Missing data lecture 7: Metropolis and Hamiltonian Monte Carlo
MCMC and Gibbs sampling recap
Suppose we want to sample from a distribution \(\pi(\theta)\) (for the rest of the lecture I’ll suppress the dependence on \(y\) unless otherwise noted), but we can’t easily do so, we might be able to create a Markov Chain whose stationary distribution is \(\pi(\theta)\).
The Markov Chain has the property that \[ P(\theta^{(n)} \in A \mid \theta^{(n-1)} = c_{n-1}, \dots, \theta^{(n-1)} = c_{1}) = P(\theta^{(n)} \in A \mid \theta^{(n-1)} = c_{n-1}) \] and that \[ P(\theta^{(n)} \in A \mid \theta^{(n-1)} = c) \] doesn’t depend on \(n\).
This transition function has the property that for any value \(c\) of \(\theta^{(n-1)}\), the function \(P(\theta^{n} \in A \mid \theta^{(n-1)} = c)\) is a probability measure over whatever space \(A\) is in, and for any fixed \(A\), \(P(\theta^{n} \in A \mid \theta^{(n-1)} = x)\) is a measurable function of \(x\).

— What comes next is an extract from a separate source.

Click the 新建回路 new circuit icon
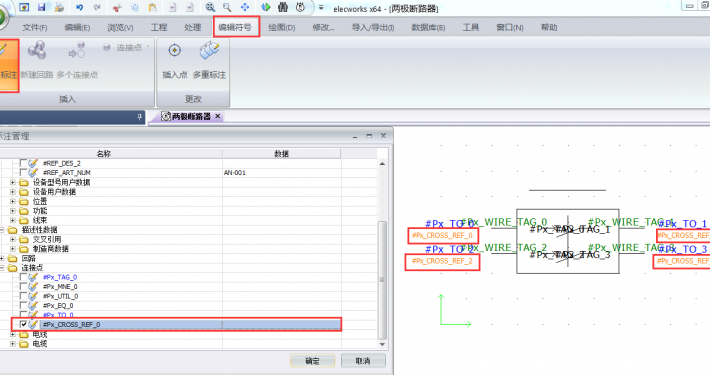 pos(37,50)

In finite spaces, the transition function is just a matrix with \((i,j)^\mathrm{th}\) entry
What the proof from Tanner and Wong (1987) shows is that we can create a Markov Chain with the stationary distribution \(p(\theta)\) if we have a transition function \(P(\theta \mid \theta^\prime)\) with the following properties:
\(\pi(\theta) = \int_{\theta^\prime} P(\theta \mid \theta^\prime) \pi(\theta^\prime) d\theta^\prime\)
\(P(\theta \mid \theta^\prime) \leq M < \infty\) for all \(\theta, \theta^\prime\).

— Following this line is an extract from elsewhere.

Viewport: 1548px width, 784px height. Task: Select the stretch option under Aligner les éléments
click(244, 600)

For every \(\theta_0 \in \Omega_{\theta}\) there is an open neighborhood \(U\) of \(\theta_0\) so that: \[ P(\theta \mid \theta^\prime) > 0, \forall (\theta, \theta^\prime) \in U \]

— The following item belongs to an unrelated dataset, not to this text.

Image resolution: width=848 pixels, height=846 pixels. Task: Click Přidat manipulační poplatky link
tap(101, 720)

and an initial distribution \(g(\theta)\) that satisfies:
\[ \sup_\theta g(\theta) / \pi(\theta) < \infty \] One way of showing condition 1 is by showing that a chain is reversible, namely that for two sets \(A\) and \(B\): \[ \int_{A} \pi(\theta^\prime) \int_B p(\theta \mid \theta^\prime) d\theta\, d\theta^\prime = \int_{B} \pi(\theta^\prime) \int_A p(\theta \mid \theta^\prime) d\theta\, d\theta^\prime \] We can represent \(\int_B p(\theta \mid \theta^\prime) d\theta\) as \(P(B \mid \theta^\prime)\) When \(A\) is the whole parameter space, \(\Omega_\theta\) this says something more interpretable: \[ \int_{\Omega_\theta} \pi(\theta^\prime) \int_B p(\theta \mid \theta^\prime) d\theta\, d\theta^\prime = \int_{B} \pi(\theta^\prime) d\theta^\prime \] This says: If I draw a value from the stationary distribution, and then draw a value from the transition function, my probability of landing in the set \(B\) is the same as if I had just measured whether the first draw was in set \(B\).
Metropolis sampler
This is all from Geyer’s notes on MCMC, Geyer (2005).
One way to construct a transition function that has this behavior is by using the Metropolis algorithm.
- Sample a new point \(\theta^{(2)} \mid \theta^{(1)}\) with a proposal distribution that we can draw from, \(J(\theta^{(2)} \mid \theta^{(1)})\), such that \(J(\theta^{(1)} \mid \theta^{(2)})\) = \(J(\theta^{(2)} \mid \theta^{(1)})\).
- Accept the new point with probability \(\min(r,1)\): \[ r = \frac{\pi(\theta^{(2)})}{\pi(\theta^{(1)})} \] else set the next step of the Markov Chain to \(\theta^{(1)}\).
Crucially, this acceptance probability, which is called the Metropolis acceptance rate, can be computed without regards to the normalizing constant of the probability density.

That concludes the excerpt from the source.